What the exercise asks = Copy out the rows below word for word, from the first one through the line containing "pos(748,316)", with both ends included.
═══ Records supplied
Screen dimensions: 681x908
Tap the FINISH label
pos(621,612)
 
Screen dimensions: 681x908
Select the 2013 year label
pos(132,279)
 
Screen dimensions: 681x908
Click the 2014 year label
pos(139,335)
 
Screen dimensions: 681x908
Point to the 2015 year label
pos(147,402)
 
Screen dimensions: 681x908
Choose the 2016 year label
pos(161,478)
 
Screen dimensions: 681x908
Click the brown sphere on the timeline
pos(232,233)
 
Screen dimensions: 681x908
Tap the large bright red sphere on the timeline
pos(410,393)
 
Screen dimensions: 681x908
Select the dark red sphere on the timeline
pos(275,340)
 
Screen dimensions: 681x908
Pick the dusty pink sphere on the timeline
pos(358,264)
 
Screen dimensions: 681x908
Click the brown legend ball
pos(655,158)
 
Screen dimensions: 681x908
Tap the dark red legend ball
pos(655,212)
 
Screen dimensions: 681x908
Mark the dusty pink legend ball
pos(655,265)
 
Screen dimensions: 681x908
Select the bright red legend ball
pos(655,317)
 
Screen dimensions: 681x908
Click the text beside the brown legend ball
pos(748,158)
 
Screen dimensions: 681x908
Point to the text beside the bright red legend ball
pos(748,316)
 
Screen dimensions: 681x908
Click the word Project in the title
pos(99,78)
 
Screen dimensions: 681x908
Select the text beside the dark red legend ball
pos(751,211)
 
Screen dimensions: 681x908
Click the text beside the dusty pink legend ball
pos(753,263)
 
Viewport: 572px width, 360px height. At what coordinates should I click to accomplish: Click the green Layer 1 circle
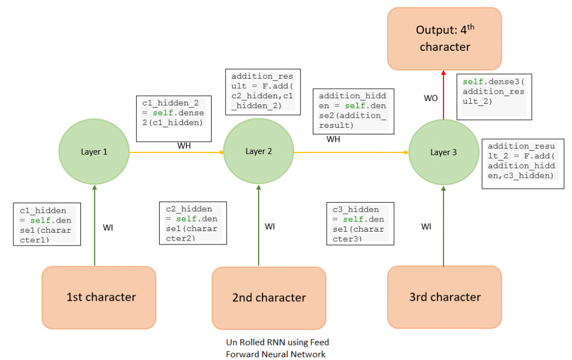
══════
Solution to this problem =
Screen dimensions: 681x908
Tap the FINISH label
pos(621,612)
 
Screen dimensions: 681x908
Select the 2013 year label
pos(132,279)
 
Screen dimensions: 681x908
Click the 2014 year label
pos(139,335)
 
Screen dimensions: 681x908
Point to the 2015 year label
pos(147,402)
 
Screen dimensions: 681x908
Choose the 2016 year label
pos(161,478)
 
Screen dimensions: 681x908
Click the brown sphere on the timeline
pos(232,233)
 
Screen dimensions: 681x908
Tap the large bright red sphere on the timeline
pos(410,393)
 
Screen dimensions: 681x908
Select the dark red sphere on the timeline
pos(275,340)
 
Screen dimensions: 681x908
Pick the dusty pink sphere on the timeline
pos(358,264)
 
Screen dimensions: 681x908
Click the brown legend ball
pos(655,158)
 
Screen dimensions: 681x908
Tap the dark red legend ball
pos(655,212)
 
Screen dimensions: 681x908
Mark the dusty pink legend ball
pos(655,265)
 
Screen dimensions: 681x908
Select the bright red legend ball
pos(655,317)
 
Screen dimensions: 681x908
Click the text beside the brown legend ball
pos(748,158)
 
Screen dimensions: 681x908
Point to the text beside the bright red legend ball
pos(748,316)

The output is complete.